The other type is the plasma cell type, which less common than the hyaline-vascular type. This plasma cell type is systemic, symptomatic and characterized by fever, sweating, weight loss, anemia, an elevated sedimentation rate and hypergammaglobulinemia.5

The radiologic findings of Castleman's disease are non-specific, and the radiologic study without a pathologic report is not enough for a definite diagnosis. Computer assisted tomographic scan will show a well-defined soft tissue density, and the hyaline vascular type is more contrast-enhanced than the plasma cell type.6 Magnetic resonance imaging (MRI) shows a low intensity mass on T-1 weighted images and a higher signal intensity on T-2 weighted images.7 The differential diagnosis to distinguish it from lymphoma, leiomyoma, and leiomyosarcoma must be performed.

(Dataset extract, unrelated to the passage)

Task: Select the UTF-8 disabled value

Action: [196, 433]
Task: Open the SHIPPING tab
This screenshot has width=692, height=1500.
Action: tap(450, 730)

Surgery is the choice of treatment, and it is also necessary for diagnosis in localized Castleman's disease. Radiation or chemotherapy is may be helpful for treatment, but it is not curative.8, 9 Because Castleman's disease has a benign prognosis, if complete resection is difficult, partial resection may be helpful. Extended surgery for Castleman's disease is not needed for treatment, and the physician's extensive pre-operative diagnostic effort is required. This rare and benign disease should therefore be added to the list of disease in the differential diagnosis of mesenteric masses.